Monday, June 21, 2021

Fear of Drowning

I share one thing with the Hollywood outlaw, The Sundance Kid. I can't swim.


No, wait. Two things. If they made a movie of my life I'd be played by whoever the young Robert Redford is today. Brad Pitt?


Okay, okay. I share one thing with The Sundance Kid. 


My mother was so embarrassed by my inability to survive a tidal wave - and we were living in Colorado at the time - or more likely, an unattended bath, that she signed me up for swimming lessons at the Security Colorado Community Center when I was 13-years old. I knew it would do no good to argue. My dad would be no help. He was a "your mom made spinach and you're going to eat it" kind of dad. Besides, my mom had already spent the registration fee. So, I resigned myself to a death by drowning. I had so much of my life ahead of me! 


I went to the first class, sitting glumly and resignedly in the back seat of our faux-wood paneled Mercury station wagon as my mom dismissed my hydrophobic dread, noting that swimming classes would be just what somebody afraid of drowning needs. (In that moment, I promised myself that I would never admit to my fear of heights in front of my mother.) I entered the boys changing room to find most of my classmates, the oldest of whom might have been 8-years old. I towered over them. They looked upon me with pity as if I was some kind of freak. Was I a gigantic, genetically-engineered 8-year old? A victim of a radiation-related growth spurt so extreme I could barely walk, let alone swim? Why wasn't I at the basketball camp instead of this swim class? 


Not only was I taller than my swim class classmates, I was also taller than the instructor, a high school girl who seemed completely unprepared for my presence. Not me, specifically, but anyone over the age of 8. Was I on the spectrum? (Nobody knew "the spectrum" as socially acceptable language for, um, quirkiness, at that point in human history, but you know what I mean by it now and I knew what she was thinking when she looked at me then.) Was I a cruel prank one of her classmates was playing on her? I dared not make eye contact with her. I had entered puberty and was painfully aware of how little control I had over certain parts of my anatomy.


To her credit, she pressed on with the class. Summer jobs. We've all had one. They all sucked.


I quickly fell behind my 8 and under classmates, none of whom seemed to understand that water can kill you. Just 3 inches of water! 

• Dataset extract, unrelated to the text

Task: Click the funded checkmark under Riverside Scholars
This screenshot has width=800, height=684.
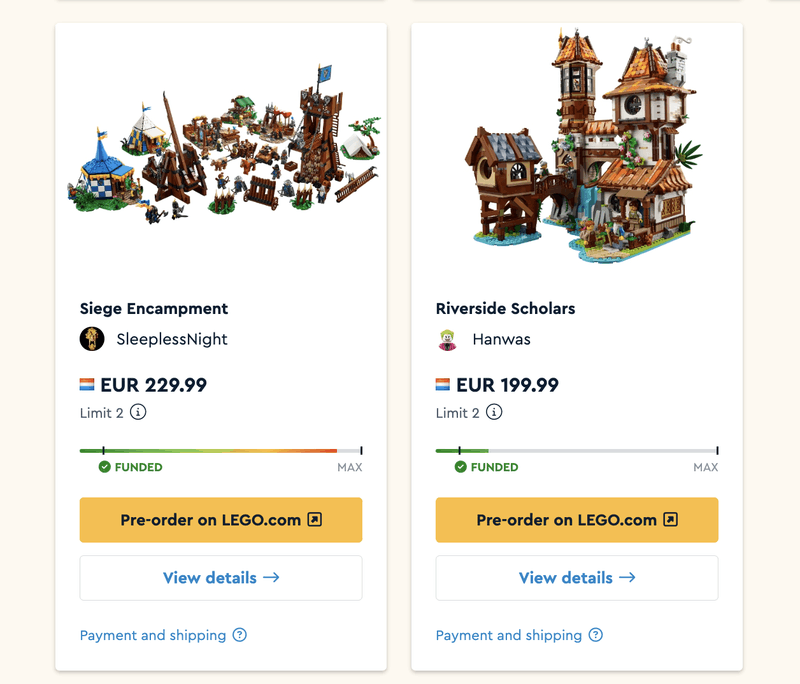Action: pyautogui.click(x=460, y=467)
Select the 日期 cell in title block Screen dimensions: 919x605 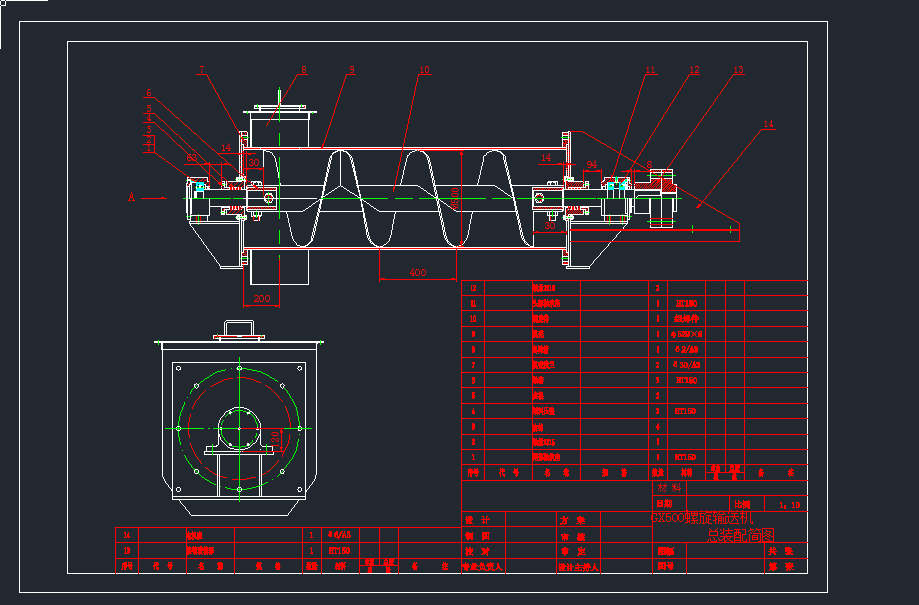click(x=664, y=504)
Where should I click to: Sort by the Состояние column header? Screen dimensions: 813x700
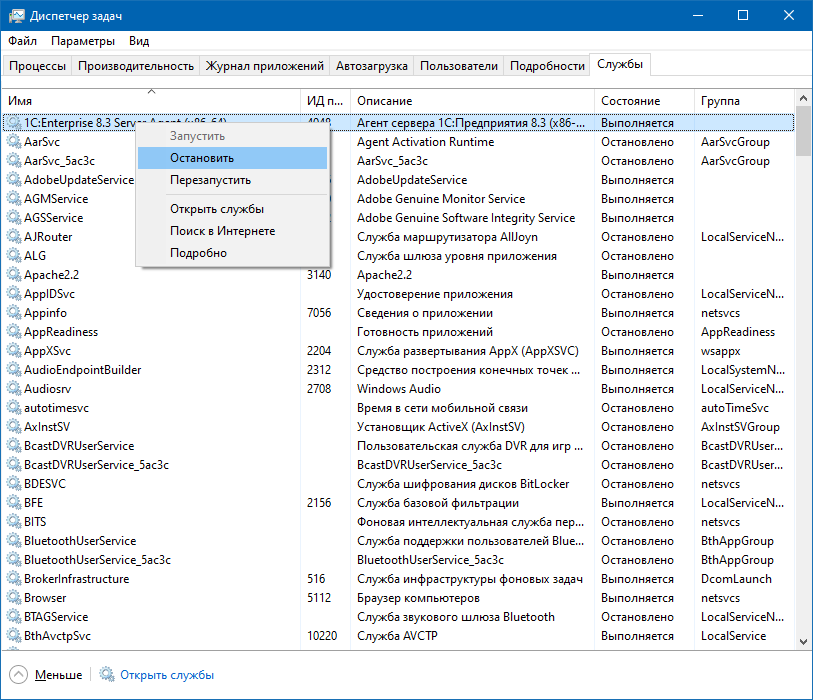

The indoor pool at the Community Center was L-shaped, with lanes marked out along the bottom of the long part of the L (Widefield High School's swim team used it for meets) and 3' and 10' diving boards stood over the short end of the L; the literal deep end. On the fateful day of my near death, we were simply going to jump off the side of the pool, and swim back up to the surface. It's something people do at pools all the time, or so I surmised. I hadn't spent a lot of time at pools but it seemed like a rudimentary pool-adjacent activity. Easy-peasy. Or at least, it seemed so as my classmates, one after the other, jumped into the pool, popped up to the surface and pulled themselves back onto the side of the pool.


My turn.


We're in the corner of the L, and I'm facing the literal deep end. The instructor is treading water, calling for me to just jump in. You can do it! I appreciate the sentiment but I'm not sure I share her confidence in me. Come on, Frankenstein! Jump in the pool, you monster! I notice the number 6 is painted on the bottom of the pool to my left (the long part of the L - the not deep end of the pool). Just 6 feet! I think. I'm 5'8". I'll hit bottom, and when my feet touch, I'll just push myself up. Easy-peasy! I inhale, hold my breath, and step off the edge of the pool. 


Into the deep end.


All these years later I realize I missed all the clues. Most importantly, "the literal deep end" clue; the only clue I really should've needed.


I did not jump into 6 feet of water, I jumped into 10 feet of water. 


My feet did not touch bottom. 


I did not just bounce up and back out of the murderous water that now surrounded me and seemingly held me fixed in its grasp as I panicked, my arms frantically flailing up and down, a motion ideal for making snow angels, but less so if trying to move directionally while under water. My brain shrieked, Nooooo! I was about to die while attempting a task I had just seen a 5-year old girl accomplish almost effortlessly. I'm going to die! Shouldn't my life - short and boring though it had been so far - be flashing before my eyes? Again, my brain shrieked, Nooooo! 


The instructor grabbed me around the waist and pushed me back up onto the side of the pool, spitting water and gasping for breath. I felt exhausted from my near death terror, grateful to be alive, and humiliated. I looked up at the horror on the faces of my tiny classmates who I think in that moment realized what I had known all along.


Water can kill you.


Yeah, okay. 


It wasn't horror. 


It was disgust.


8-year olds aren't really capable of pity.